[Rows from a screen grounding dataset]

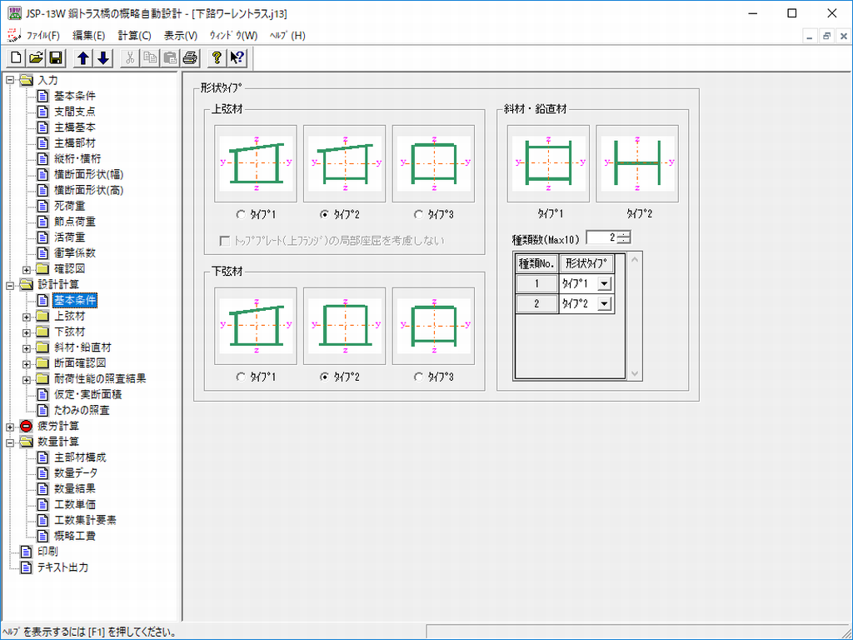Click the New file toolbar icon
This screenshot has width=853, height=640.
click(x=16, y=58)
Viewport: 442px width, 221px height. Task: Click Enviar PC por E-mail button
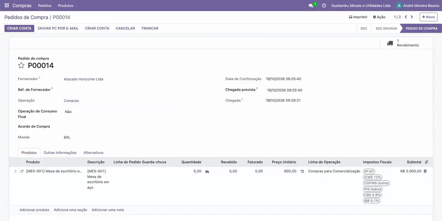click(58, 28)
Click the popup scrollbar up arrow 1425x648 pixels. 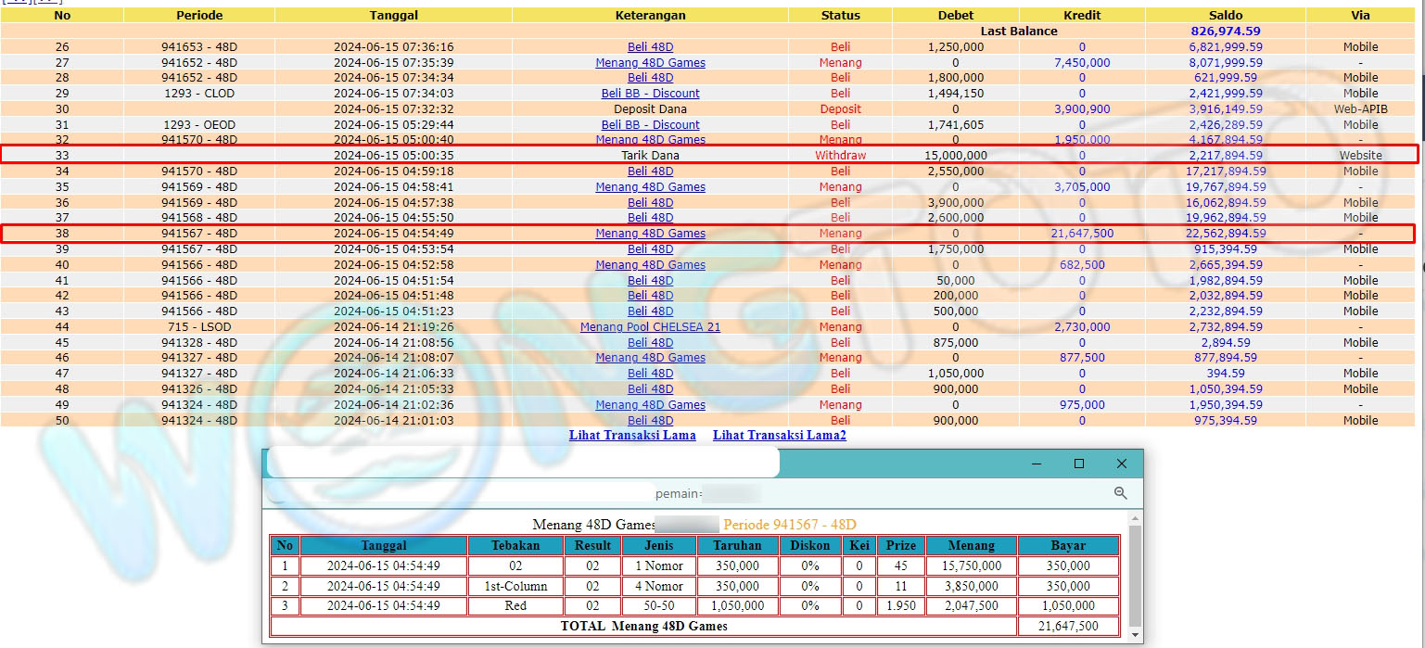point(1135,519)
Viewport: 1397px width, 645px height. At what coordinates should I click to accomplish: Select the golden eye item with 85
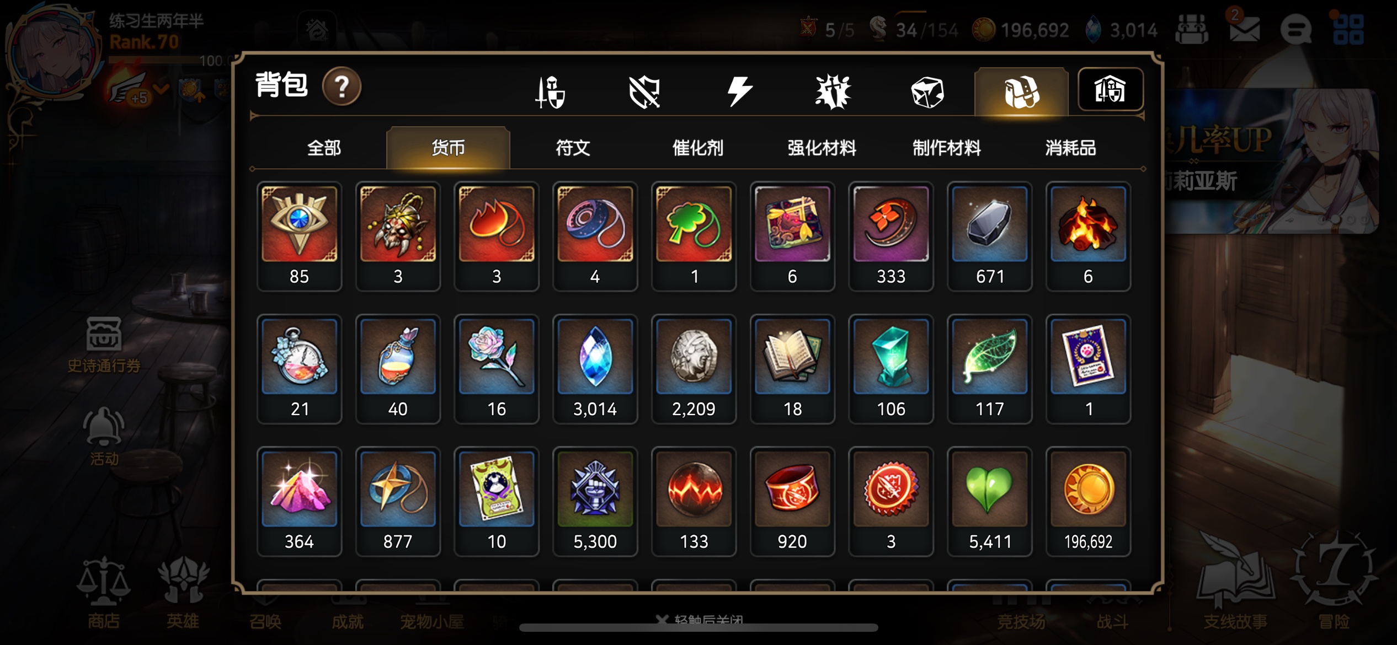pos(299,236)
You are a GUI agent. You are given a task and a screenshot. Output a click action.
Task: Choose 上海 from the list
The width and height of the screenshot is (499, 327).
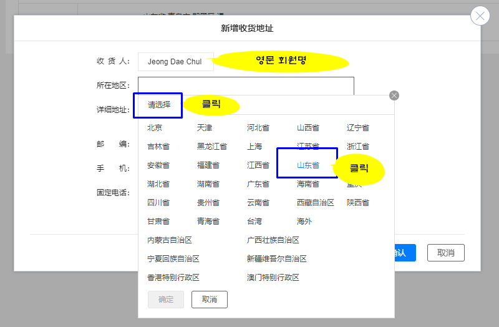(254, 147)
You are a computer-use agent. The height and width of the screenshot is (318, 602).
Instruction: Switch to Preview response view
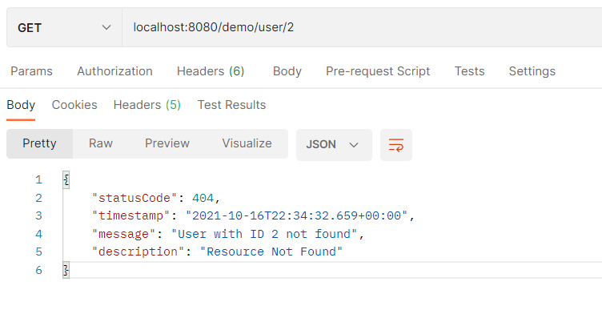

- _Work to do_:
Return each line of the items above that contains the word "screenshot".

- _Answer to the exercise_:
This screenshot has width=853, height=640.
You are a GUI agent. You are given a task and a screenshot. Output a click action.
The width and height of the screenshot is (499, 327).
You are a computer-use agent. The height and width of the screenshot is (318, 602).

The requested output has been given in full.